Who is accountable for AI decisions?
Quick Answer
Who is liable when AI makes a mistake? In the UK/EU, it's always the deployer. Learn how the SM&CR and GDPR assign accountability for AI decisions.
Detailed Answer
Who is accountable for AI decisions?
You are. If you deploy an AI system in your business, whether it is a custom-built algorithm for loan approvals or a standard subscription to ChatGPT for drafting emails, the accountability for its decisions rests squarely with you, the deployer. There is no legal framework in the UK or EU that allows you to outsource liability to an algorithm, a "black box," or a third-party software vendor.
In the eyes of the law, an AI error is simply a business error. If your AI denies a loan application based on biased historical data, your firm has discriminated. If your chatbot hallucinates a refund policy that does not exist, you may have entered into a binding contract. The "black box" defence, claiming you did not know how the AI reached its conclusion, is not a shield; under current regulatory frameworks like the UK GDPR and the upcoming EU AI Act, it is effectively an admission of negligence.
For leaders in regulated sectors like financial services, insurance, and law, this is the single most critical concept to grasp: AI is a tool, not a legal entity. It cannot be sued, it cannot be fined, and it cannot be fired. You can.
The "Vendor Shield" fallacy
A common misconception we encounter is the belief that using a tool from a major vendor like Microsoft, Salesforce, or OpenAI insulates the business from liability. Leaders often assume that because the software is provided by a tech giant, the accountability for its outputs sits with them. This is dangerously incorrect.
Most AI vendors operate under a Shared Responsibility Model. They are responsible for the security and functionality of the model itself (the infrastructure). You are responsible for the data you put into it, the context in which you use it, and the decisions you make based on its output. If you feed sensitive client data into a public model and it leaks, that is your data breach, not the vendor's system failure.
The Senior Managers and Certification Regime (SM&CR)

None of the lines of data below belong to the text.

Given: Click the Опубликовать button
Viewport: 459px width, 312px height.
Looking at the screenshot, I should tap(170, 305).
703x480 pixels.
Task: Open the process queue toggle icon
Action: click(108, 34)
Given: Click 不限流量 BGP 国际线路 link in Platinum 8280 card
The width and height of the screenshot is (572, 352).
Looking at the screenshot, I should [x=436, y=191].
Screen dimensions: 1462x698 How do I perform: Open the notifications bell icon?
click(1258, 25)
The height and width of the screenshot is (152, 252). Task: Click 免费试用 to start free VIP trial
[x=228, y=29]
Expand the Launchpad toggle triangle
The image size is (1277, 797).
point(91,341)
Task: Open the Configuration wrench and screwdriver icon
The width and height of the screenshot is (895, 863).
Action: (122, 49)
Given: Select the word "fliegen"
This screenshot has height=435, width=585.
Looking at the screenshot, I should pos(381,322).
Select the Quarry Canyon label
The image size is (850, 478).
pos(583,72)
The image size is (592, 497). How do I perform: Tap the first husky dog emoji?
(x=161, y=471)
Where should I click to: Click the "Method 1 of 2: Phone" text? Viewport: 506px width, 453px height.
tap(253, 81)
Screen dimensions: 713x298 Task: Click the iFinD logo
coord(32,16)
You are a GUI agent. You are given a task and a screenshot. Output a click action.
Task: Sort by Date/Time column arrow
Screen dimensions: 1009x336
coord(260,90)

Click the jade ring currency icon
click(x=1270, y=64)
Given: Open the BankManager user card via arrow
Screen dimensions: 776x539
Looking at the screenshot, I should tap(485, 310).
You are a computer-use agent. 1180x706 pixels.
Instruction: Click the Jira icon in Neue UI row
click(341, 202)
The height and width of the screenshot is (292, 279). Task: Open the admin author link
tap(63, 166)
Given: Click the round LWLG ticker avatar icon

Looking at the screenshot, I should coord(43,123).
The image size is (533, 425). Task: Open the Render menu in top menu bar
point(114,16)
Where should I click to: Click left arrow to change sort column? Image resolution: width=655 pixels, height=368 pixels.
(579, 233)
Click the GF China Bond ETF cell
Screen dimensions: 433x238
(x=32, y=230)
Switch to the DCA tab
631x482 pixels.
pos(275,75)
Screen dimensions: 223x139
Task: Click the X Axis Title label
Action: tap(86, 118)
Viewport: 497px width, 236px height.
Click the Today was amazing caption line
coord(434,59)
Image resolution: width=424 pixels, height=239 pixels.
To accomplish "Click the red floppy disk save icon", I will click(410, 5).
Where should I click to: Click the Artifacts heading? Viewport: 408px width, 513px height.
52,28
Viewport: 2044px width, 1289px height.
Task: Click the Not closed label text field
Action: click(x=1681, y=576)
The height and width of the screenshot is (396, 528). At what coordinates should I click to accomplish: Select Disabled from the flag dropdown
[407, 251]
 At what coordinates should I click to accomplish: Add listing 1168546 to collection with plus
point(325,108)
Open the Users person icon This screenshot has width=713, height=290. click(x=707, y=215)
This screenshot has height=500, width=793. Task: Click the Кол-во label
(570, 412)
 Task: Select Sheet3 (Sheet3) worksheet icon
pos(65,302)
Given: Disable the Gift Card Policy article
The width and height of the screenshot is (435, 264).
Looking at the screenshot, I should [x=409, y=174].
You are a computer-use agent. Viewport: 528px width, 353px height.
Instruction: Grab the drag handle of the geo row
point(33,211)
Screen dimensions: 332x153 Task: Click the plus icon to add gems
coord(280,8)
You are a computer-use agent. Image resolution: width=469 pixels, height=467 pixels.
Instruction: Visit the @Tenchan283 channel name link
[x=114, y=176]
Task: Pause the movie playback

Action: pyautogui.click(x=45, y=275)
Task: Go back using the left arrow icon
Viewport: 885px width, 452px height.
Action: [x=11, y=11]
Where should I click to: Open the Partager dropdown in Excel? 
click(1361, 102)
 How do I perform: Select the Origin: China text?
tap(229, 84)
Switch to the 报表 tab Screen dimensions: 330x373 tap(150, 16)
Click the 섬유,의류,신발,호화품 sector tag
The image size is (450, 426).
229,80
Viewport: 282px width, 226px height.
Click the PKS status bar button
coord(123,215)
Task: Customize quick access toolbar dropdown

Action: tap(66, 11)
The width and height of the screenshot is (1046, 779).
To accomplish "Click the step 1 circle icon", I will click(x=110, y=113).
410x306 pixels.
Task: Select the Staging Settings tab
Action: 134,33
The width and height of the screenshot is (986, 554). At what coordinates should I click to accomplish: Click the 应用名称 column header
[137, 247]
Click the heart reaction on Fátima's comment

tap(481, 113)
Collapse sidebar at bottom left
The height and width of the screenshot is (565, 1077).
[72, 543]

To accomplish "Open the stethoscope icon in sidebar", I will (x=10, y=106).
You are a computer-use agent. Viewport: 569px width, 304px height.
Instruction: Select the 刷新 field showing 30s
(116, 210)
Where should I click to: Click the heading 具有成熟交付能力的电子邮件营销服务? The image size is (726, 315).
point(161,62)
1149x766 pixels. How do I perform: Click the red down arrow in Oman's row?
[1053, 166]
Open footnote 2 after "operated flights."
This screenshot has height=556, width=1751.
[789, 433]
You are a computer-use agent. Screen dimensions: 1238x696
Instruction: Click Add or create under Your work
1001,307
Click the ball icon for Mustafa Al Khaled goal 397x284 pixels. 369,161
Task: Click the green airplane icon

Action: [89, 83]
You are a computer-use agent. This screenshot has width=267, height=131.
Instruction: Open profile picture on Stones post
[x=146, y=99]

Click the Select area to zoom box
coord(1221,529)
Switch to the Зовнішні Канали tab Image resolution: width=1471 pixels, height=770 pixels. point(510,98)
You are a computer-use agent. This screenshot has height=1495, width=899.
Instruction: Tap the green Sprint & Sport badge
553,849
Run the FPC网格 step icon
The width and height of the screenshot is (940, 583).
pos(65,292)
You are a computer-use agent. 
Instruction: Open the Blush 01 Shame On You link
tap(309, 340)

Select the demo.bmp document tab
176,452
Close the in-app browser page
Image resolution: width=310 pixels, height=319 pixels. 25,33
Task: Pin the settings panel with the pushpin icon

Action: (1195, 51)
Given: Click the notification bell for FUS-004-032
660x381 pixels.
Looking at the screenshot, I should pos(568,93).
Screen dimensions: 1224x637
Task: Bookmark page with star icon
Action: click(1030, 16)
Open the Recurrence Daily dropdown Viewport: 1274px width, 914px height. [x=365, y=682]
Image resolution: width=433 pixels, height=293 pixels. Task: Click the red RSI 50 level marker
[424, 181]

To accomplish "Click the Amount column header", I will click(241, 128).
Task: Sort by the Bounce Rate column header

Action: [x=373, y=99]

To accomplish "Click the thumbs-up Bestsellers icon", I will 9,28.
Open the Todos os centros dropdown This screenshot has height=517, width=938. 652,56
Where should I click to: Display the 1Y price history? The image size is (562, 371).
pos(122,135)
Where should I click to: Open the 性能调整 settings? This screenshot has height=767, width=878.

For UK financial services firms, accountability goes beyond corporate liability; it becomes personal. Under the Senior Managers and Certification Regime (SM&CR), firms must identify senior individuals who are personally accountable for specific areas of the business. The FCA and PRA have made it clear that this extends to the use of artificial intelligence and machine learning.
You cannot simply assign responsibility to "IT". A named Senior Manager must be accountable for the firm’s use of technology, model risk, and operational resilience. If an AI system causes consumer harm or market disruption, regulators will look for the individual whose duty it was to oversee that system. If that individual cannot demonstrate they took "reasonable steps" to understand and control the AI, they face personal sanctions.
Why "Human-in-the-Loop" is not a silver bullet
Many firms believe they solve the accountability problem by placing a "human in the loop", having a staff member review the AI's output before it is actioned. While this is a good starting point, it is often implemented as "automation theatre."
If the human operator blindly accepts the AI’s recommendation 99% of the time because they are under time pressure or lack the expertise to challenge the algorithm, you do not have meaningful human oversight. You have rubber-stamping. Regulators are increasingly looking for evidence of meaningful human intervention, proof that the human reviewer has the authority, competence, and time to disagree with the AI.
This is where the gap in skills becomes a liability. We see a significant rise in searches for AI training in London specifically from financial and legal firms. Directors are realising that without documented, rigorous staff training on how to interpret, challenge, and govern AI outputs, they cannot demonstrate the "reasonable steps" required to defend against negligence claims.
Building a defensible position: The Pattrn Protocol
Accountability does not mean you should avoid AI. It means you must wrap your AI implementation in a governance framework that makes its decisions defensible. At Pattrn Data, we use The Pattrn Protocol to ensure our clients can answer three questions for every AI decision:
- Data Lineage: Do we know exactly what data was used to make this decision?
- Logic & Explainability: Can we explain, in plain English, why the model reached this conclusion?
- Human Oversight: Who was the qualified human responsible for validating this outcome?
We saw the importance of this approach in our work with UBS. They faced a challenge with data governance reporting that took a month to compile, leaving them exposed to unresolved data risks for weeks at a time. By implementing an automated data governance solution, we didn't just speed up the process to one hour; we created a rigorous, auditable trail of every data issue and resolution. Automation didn't remove accountability, it enhanced it by providing a level of transparency that manual processes could never match.
Conclusion: Governance is your licence to operate
The question "Who is accountable?" has a simple answer, but a complex execution. You are accountable. To accept that responsibility safely, you need more than just good intentions; you need a system. You need clear policies, trained staff who understand the limitations of the tools they use, and an audit trail that proves you are in control.
Don't wait for a regulator to ask who is responsible for your AI. By then, it’s already too late.